Mark and I had some great conversations on the phone and over coffee, but I didn’t get the green light for a project until last spring, when I sent him a pitch for a two-issue arc about a ghost plane. Writing Batman is a childhood dream come true.

If I had unlimited funds I would buy all the Cliff Chiang variants I could.

If I had unlimited funds I would buy all the Cliff Chiang variants I could.

What were the challenges of translating your prose abilities to comics?

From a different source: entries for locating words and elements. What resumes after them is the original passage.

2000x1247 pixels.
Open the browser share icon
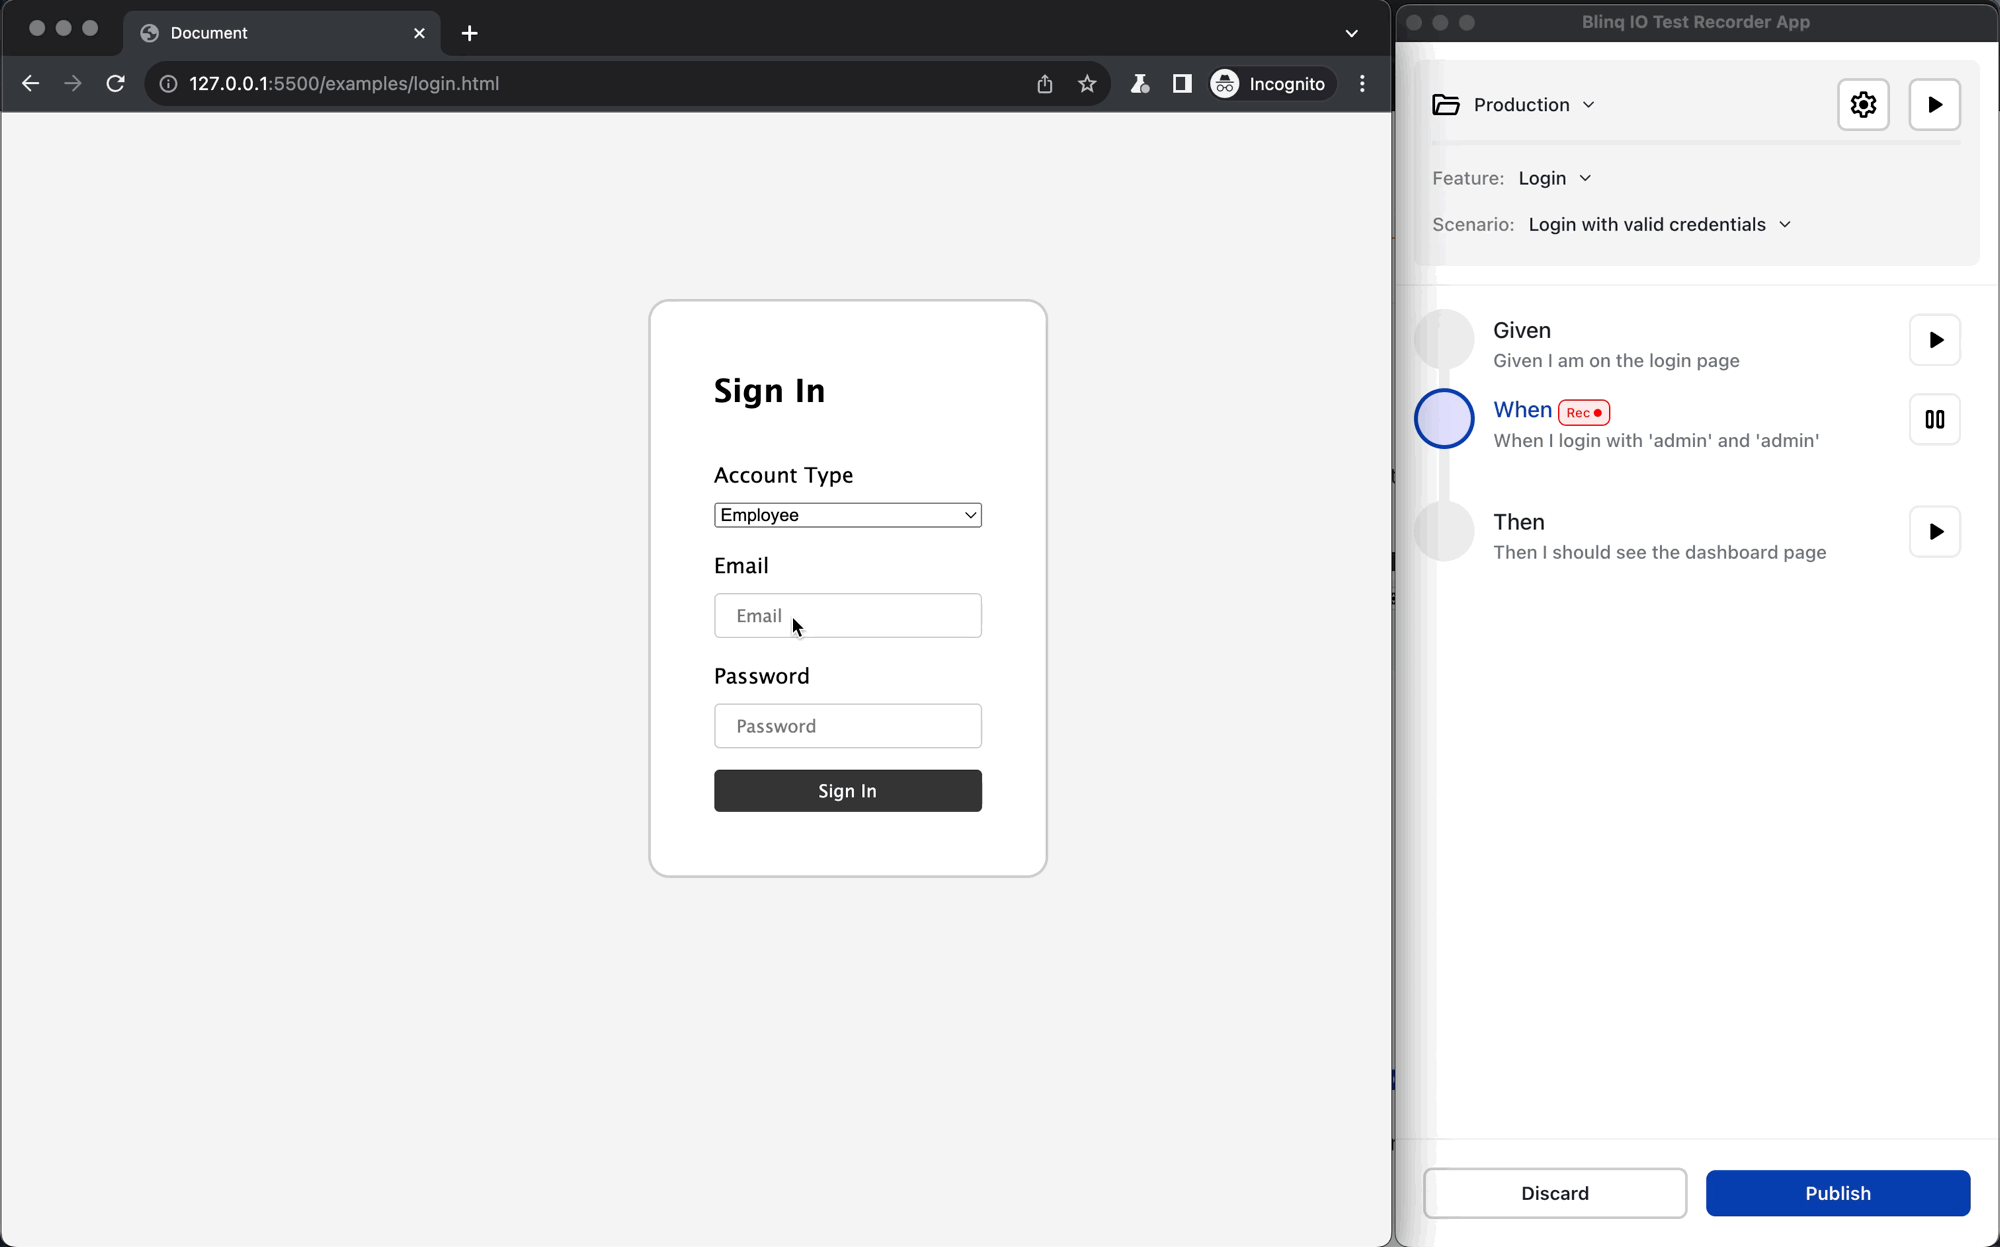coord(1044,83)
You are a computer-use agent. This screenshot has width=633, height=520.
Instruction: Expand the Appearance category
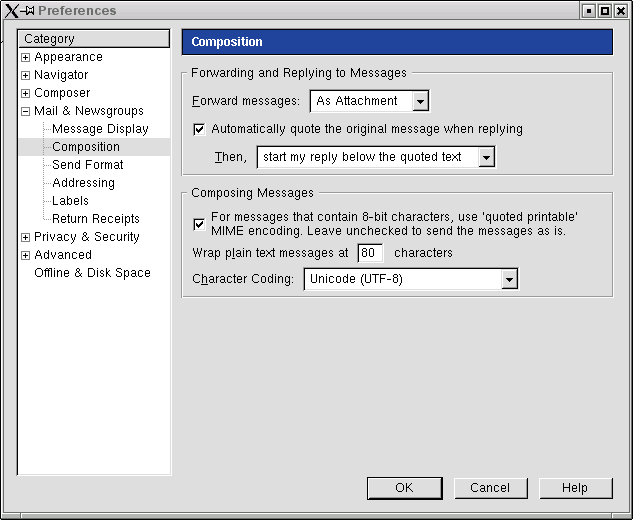pos(25,57)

I’m used to the wide-open reaches of novel writing, but I’m also used to the constrictions of screenplays. I thought it would be like that, like writing a short film, but writing a comics script is far more challenging. You have to do so much work in so little space. I found it too unnatural to worry about page and panel count in my first draft; that sort of thinking interrupted the dream of storytelling. So I let myself go wild — and then, in revision, cut back severely and found ways to layer characterization and plot more efficiently.

Issue #35, I wrote five times as much as I needed to … and then I got a little wiser and formatting came a little easier for Issue #36. As I continue to write scripts, I imagine it will become second nature.

How much collaboration was there with John Paul Leon?

JP has a shadow-soaked, noirish style that suits the story so well. He grounds the fantastic with his exquisite eye for detail — check out the two-page spread (above) of the plane crashing into the atrium in Issue #35. I loved working with him. Not only for his talent but his generosity. Building the comic was very conversational. We emailed regularly. He would ask about faces and uniforms, how I felt about merging panels, whether I might add a line of dialogue here or there to help with meaning, that kind of thing. I told him from the beginning: You’re the pro, I’m the rookie, so school me.

Becky Cloonan MONSTERS! variant.

Becky Cloonan MONSTERS! variant.

Longtime Batman fan are you? 

I kept a stack of Detective Comics on my night table through high school. My old man scored me an autograph from Adam West that I taped to my wall. I wore my Batman T-shirt until the armpits rotted out. And one of the definitive movies of my childhood was Tim Burton’s Batman. My parents were strict about certain things and I wasn’t allowed to see it until I turned 13. So I collected all the trading cards — which showed stills from the film — and laid them out on my bedroom floor in different designs, trying to piece together the narrative. I’ve taught The Dark Knight Returns in college courses.

This is my long-winded way of saying I’ve been living with Batman for a long time.